Fragmento del documento:
Un segundo aspecto que se puede subrayar es el protagonismo de la mirada en esos films. El análisis de las películas parte de la constatación de que el cine tal y como lo conocemos está en un fase agonizante, en tanto, señala Bongers “las tecnologías analógicas, el material cinematográfico, el dispositivo de la sala de exhibición con la proyección en la pantalla grande, la sala oscura con los telespectadores inmovilizados en sus asientos y en estado de hipnosis, los géneros clásicos popularizados durante los años 30, las estructuras simbólicas generadas por la estructura del star system y otros factores” (154) han perdido toda vigencia. En este escenario el texto detecta el surgimiento de un cine expandido, inespecífico en términos de Rancière, en el que se da una renovación total de los lenguajes y se desplaza definitivamente la idea de un cine representacional para potenciar su función performativa. En virtud de ese desplazamiento, todos los espacios quedan redefinidos y las lógicas de lo catártico, lo simbólico y lo indicial en relación a la memoria ceden su lugar a la dialéctica de las miradas en películas que activan constantemente la pregunta sobre ¿Quién mira? para marcar la incomodidad y la indeterminación como lugar de producción incesante de sentidos. Curiosamente, se trata de miradas que cuestionan la primacía de lo visual desde dentro ya que están siempre expandiéndose en lo táctil y en los ruidos que amplifican vorazmente el deseo de ver, que lo crispan, atenúan o simplemente lo ciegan.

Material proporcionado:
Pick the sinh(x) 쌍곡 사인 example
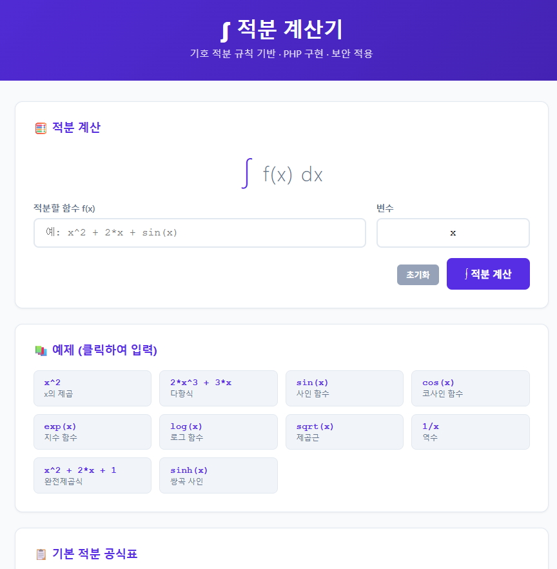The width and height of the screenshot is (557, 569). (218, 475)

---

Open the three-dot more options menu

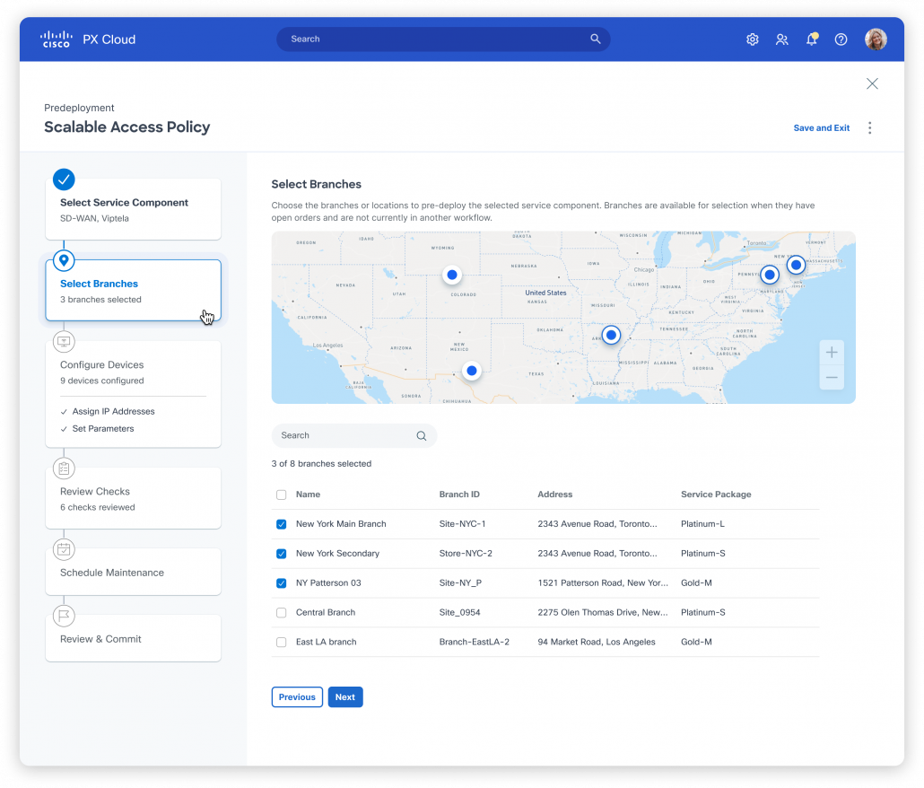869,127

Tarea de trabajo: ¿Podrías indicar, por favor, qué pregunta activan constantemente las películas según el fragmento sobre el cine?

Resultado esperado: La pregunta «¿Quién mira?».